▶ _STATED TASK A_: In the snow-loss transcript, rewrite the passage starting with "And what's what" and going on through "process as possible.", changing "snow" to "ice".

▶ _DOCUMENT PASSAGE_:
---+---

And what's what I think this gets to is we can as a developer try to do everything right and then there's this one little detail that we forgot big detail which is elevation right and we're talking these numbers which are well we're taking this much more soiling and this much more off of the production but that is actually more accurate and should be done because when you are then owning that asset it's not like in the Catskill Mountains of New York there's going to be less snow. There will be snow there actually will be more snow. So it is it behooves us to do this as early in that process as possible.

SPEAKER_02 36:09

Yep yeah absolutely and and some of the creative things that I being in the industry for almost 20 years now some of the creative ideas that I love hearing because I tend to be more industrious and not as creative um I'm learning to become more creative but aren't we all trying to you know when when I was at D I had the pleasure of working with Tim Townsend who is the Townsend of the Townsend snow lost model. And it it'd be great to to have a a talk with him Rocco uh to have him share the story of how he actually developed the snow lost model I hope you can connect us so that we can have that conversation I I'd love to um because it that would be a hoot having two have a conversation together about this. But um I was talking with him about the potential for snow clearing so a way to reduce those 30% January February March and uh monthly losses to be able to go out and clear all the snow off the modules and get back to zero or one percent um on a daily basis obviously the snow will build up and this was largely before trackers were largely implemented. So the developer though the developer IPP

Availability, Degradation, And Inverter Swaps

SPEAKER_02 37:20

that we were working with every two years would come to us with a plan that here we plan on doing this for snow clearing um it's not just a matter of removing the snow from the modules we have to remove the snow from you have to put the snow somewhere and who's gonna go be removing the snow from the modules are you going to hire highly skilled laborers that are going to understand the nuances of if you nick that wire, if you hit that piece of equipment, if you're it how do you remove the snow from the modules while still protecting the structural integrity and not scratching the module surface. And so we we consistently just brought up we again as an independent engineer we were very skeptical and we tried to find the holes in this creative plan. And this developer every two years would bring us a plan and we would shut it down. They'd bring us a plan and they would shut and we would shut it down. And when I say shut it down I just said it it really means we can't justify adjusting the snow loss model based off of the based off of your plan to keep the snow off the market.

SPEAKER_01 38:18

You need an ample amount of evidence or at least a logical consistency to the plan to be able to modify correct a standard. Right.

---+---

▶ _DATA EXCERPTS_:

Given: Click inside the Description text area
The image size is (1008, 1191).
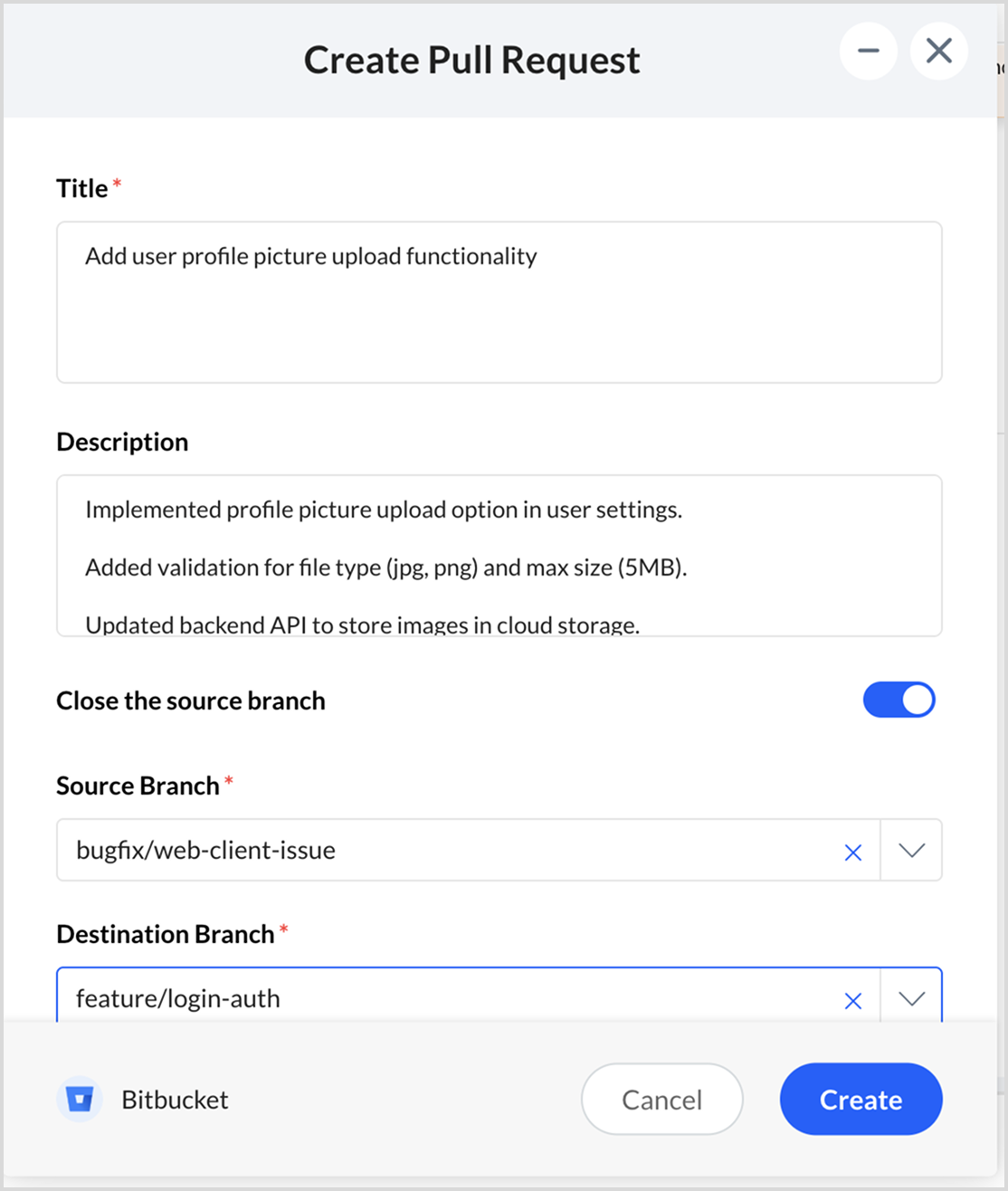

---+---

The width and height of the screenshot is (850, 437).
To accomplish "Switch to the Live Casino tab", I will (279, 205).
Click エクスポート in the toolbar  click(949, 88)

---+---

▶ _STATED TASK B_: Lay out the lines of the records starting with the line with "Given: Click inside the Description text area" and going on through the line with "The image size is (1008, 1191)." as a JSON list of strings, one string per line, leaving out blank lines.

▶ _TASK ANSWER A_:
And what's what I think this gets to is we can as a developer try to do everything right and then there's this one little detail that we forgot big detail which is elevation right and we're talking these numbers which are well we're taking this much more soiling and this much more off of the production but that is actually more accurate and should be done because when you are then owning that asset it's not like in the Catskill Mountains of New York there's going to be less ice. There will be ice there actually will be more ice. So it is it behooves us to do this as early in that process as possible.

▶ _TASK ANSWER B_:
[
  "Given: Click inside the Description text area",
  "The image size is (1008, 1191)."
]